Eventually my husband appeared in the doorway of the house as the paramedics came in to take me to the hospital.  I didn't realize that they had moved me away from the young children because they were pretty sure that they were dead and they didn't want me to know.  In the ambulance, I started to thaw out.  The snow storm had come quickly over the mountain after the crash and we had almost froze to death, which turned out to be a blessing for my youngest ones because it slowed the bleeding in their brains.  As they threw warmed blankets on my body and heated IV liquids into my bloodstream, I clung to the hand of the paramedic asking over and over again "How are my babies?  Are they okay?  Where are they taking them?"  The driver, not wanting me to hear, turned down the radio.

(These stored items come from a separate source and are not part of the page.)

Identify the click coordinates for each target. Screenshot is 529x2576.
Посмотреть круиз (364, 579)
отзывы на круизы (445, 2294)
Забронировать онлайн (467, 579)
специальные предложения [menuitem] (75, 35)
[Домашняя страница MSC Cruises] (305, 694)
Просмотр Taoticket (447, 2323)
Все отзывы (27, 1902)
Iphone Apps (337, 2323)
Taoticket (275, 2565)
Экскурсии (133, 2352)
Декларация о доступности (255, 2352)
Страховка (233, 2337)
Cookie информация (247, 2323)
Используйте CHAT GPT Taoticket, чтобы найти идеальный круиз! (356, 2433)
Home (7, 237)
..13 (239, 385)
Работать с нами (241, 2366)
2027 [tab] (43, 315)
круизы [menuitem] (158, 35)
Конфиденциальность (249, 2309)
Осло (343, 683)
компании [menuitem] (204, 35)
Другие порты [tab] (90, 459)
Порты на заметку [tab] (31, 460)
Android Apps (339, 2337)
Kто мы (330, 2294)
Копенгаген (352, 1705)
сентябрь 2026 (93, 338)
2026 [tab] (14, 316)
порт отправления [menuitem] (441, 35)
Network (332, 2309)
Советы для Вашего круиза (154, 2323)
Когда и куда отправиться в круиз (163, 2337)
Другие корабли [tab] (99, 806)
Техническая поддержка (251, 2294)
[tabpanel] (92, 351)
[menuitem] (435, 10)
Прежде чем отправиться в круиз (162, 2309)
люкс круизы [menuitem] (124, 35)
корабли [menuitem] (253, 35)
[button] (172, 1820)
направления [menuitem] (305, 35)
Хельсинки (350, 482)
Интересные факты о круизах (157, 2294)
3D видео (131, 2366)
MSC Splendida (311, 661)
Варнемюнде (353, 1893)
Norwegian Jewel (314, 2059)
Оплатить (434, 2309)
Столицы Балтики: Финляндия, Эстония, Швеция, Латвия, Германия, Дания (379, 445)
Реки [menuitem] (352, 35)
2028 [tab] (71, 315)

We arrived at the nearest medical center which looked more like a veterinary clinic.  They really weren't equipped to handle an accident or injuries of this magnitude.  After some conversation with my husband in the waiting room they decided to transfer the whole lot of us to the nearest trauma center which happened to be in Hershey, PA.  Hershey was soon to become my second home and would become much sweeter to me than the chocolate they make there.


Welcome to Didn't Sign Up For This

I never signed up to have disabled children.  I guess most women don't -except for those unique families who see it as a calling or ministry.  I dreamed of having a house full of healthy, happy children-perfect and normal in every way.  And that's exactly what I got.  Until we had a devastating car accident.

In a matter of one second I went from being a mother of 4 healthy children to the mother of 4 children, two of which were  now severely brain injured.  Funny how quickly and completely life can change.

Caring for disabled children was one of those things I neither felt graced to do or ever wanted to do.  All that I had heard from other mothers who had disabled children just sounded too hard and I quickly came to the conclusion that I was not cut out to do it.

Funny how quickly our perspective can change.

Funny how quickly our priorities can get re-adjusted.

Funny how when the rubber hits the road, you find yourself willing and wanting to do things you never imagined.  You may leave skid marks along the way.  There may be times when the rubber leaves the road again and times when the stench from the burnt rubber is almost unbearable. But eventually we will all reach our destination.

This blog is a collection of the thoughts, trials, victories and revelations I have had as a mother of two brain injured children.  It is a blatantly honest, sometimes raw re-telling of where I've been and where I am and where I hope to be in the future.